DULUTH – This could have gone one of two ways. I get sick and pass out, or I have the ride of my life.

Let's check in with Lt. Julius Bratton: "You crushed it."

The Blue Angels pilot took me over Lake Superior in his F/A-18 Super Hornet on Wednesday to demonstrate a few of the maneuvers Duluth Airshow attendees can expect to see this weekend. And am I ever happy to report I remained conscious and the contents of my stomach remained there the whole time.

If a Blue Angels show looks incredible from the ground — and it does — just imagine floating upside down above the big lake, the Apostle Islands out the window above you. Or waving to the crew of an ore boat only to be thousands of feet away from it seconds later.

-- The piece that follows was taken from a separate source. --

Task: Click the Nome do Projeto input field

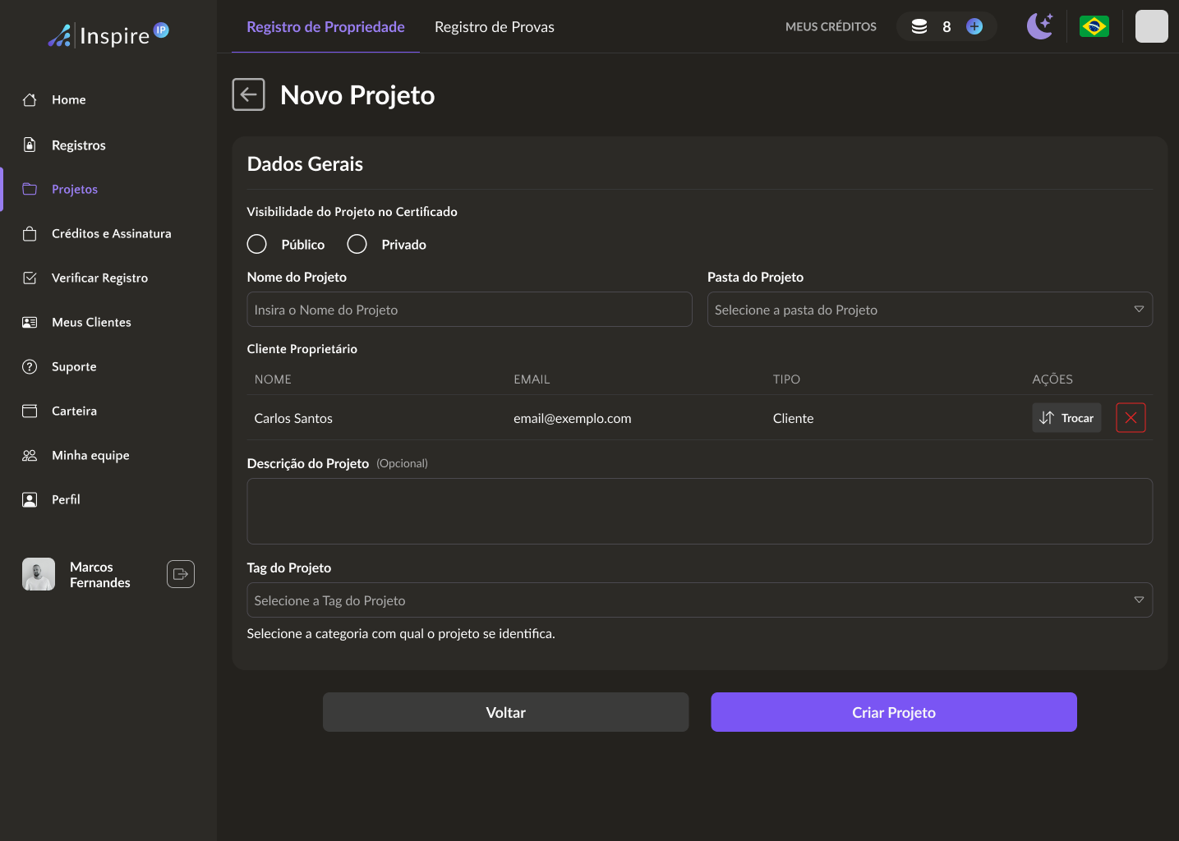Action: (x=469, y=310)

Bratton, who flies the Number 7 jet, was a fantastic guide and explained every maneuver before the "reeeeaa-dy" that let me know we were about to do something cool, and I should expect some G-forces.

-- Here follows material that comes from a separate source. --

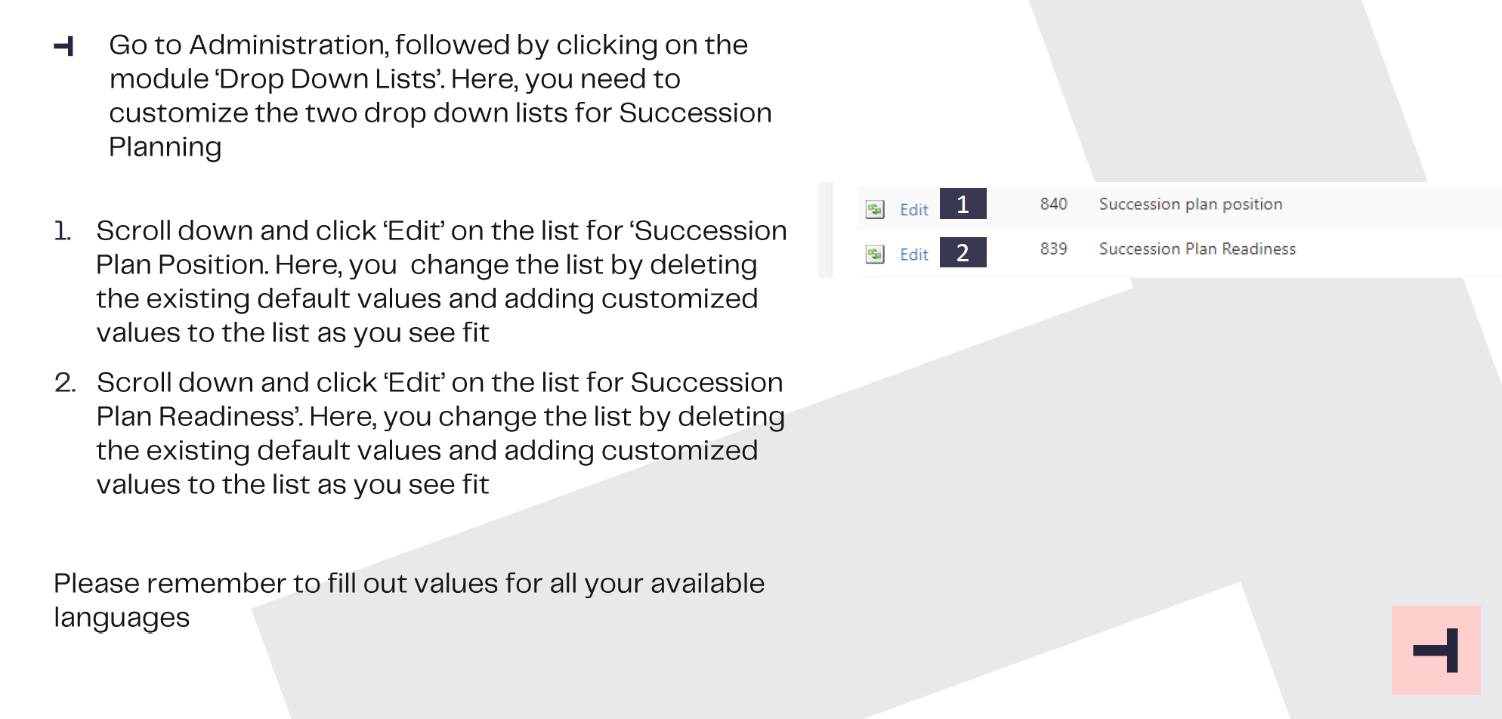Screen dimensions: 1502x719
Task: Select the 'Succession plan position' list name
Action: pyautogui.click(x=1191, y=204)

At one point, I lost vision as we hit 7.5 Gs — that is, the force on our bodies was 7.5 times greater than the usual pull of Earth's gravity — but I came out of every roll, sharp turn and flip laughing, happy to be alive and giddy with an adrenaline rush I haven't felt since I was a kid on my first roller coaster at Valleyfair in Shakopee.

This may go without saying, but if you get the chance to fly with the Blue Angels, take it.

Now this comes after I was clearly the most nervous of the three guests who took turns riding with Bratton on Wednesday, yet I was the only one who kept their breakfast down. (Apologies to Minnesota Wild defenseman Ian Cole for putting that out there, but he can still take me out on the ice.)

I'm not sure how I kept my stomach in check, but the trick to staying conscious was to keep gravity from pulling all the blood, and oxygen, out of our brains by tensing up our legs and abs and keeping air in our lungs. Doing that repeatedly through a 45-minute flight was enough exercise for a week. But going through that multiple times a day, with other jets 18 inches away on either side? I'll leave that to the pros.

I tried to tell Bratton he is among the world's best pilots before we took off — and by "take off" I mean we flew just above the runway before going completely vertical — but he demurred, saying, "I don't think any pilot in my position ... would or should ever say that. Once you get too comfortable in this game you can wreck it all, lose it all."

"We work hard to perfect what we do," he said, and Wednesday's flight was evidence of that.

I used to get pretty nervous on airplanes, despite an understanding of lift and thrust and the science of aviation. Even after smiling my way through a Blue Angels flight, I'm still a little cautious. Because something about flying is just magic.